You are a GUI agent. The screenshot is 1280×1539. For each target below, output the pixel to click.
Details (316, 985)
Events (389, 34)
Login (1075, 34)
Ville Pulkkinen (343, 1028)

# # # # #

Description of the task - Repeat the data above line for line, with no changes.

Full solution -
You are a GUI agent. The screenshot is 1280×1539. For each target below, output the pixel to click.
Details (316, 985)
Events (389, 34)
Login (1075, 34)
Ville Pulkkinen (343, 1028)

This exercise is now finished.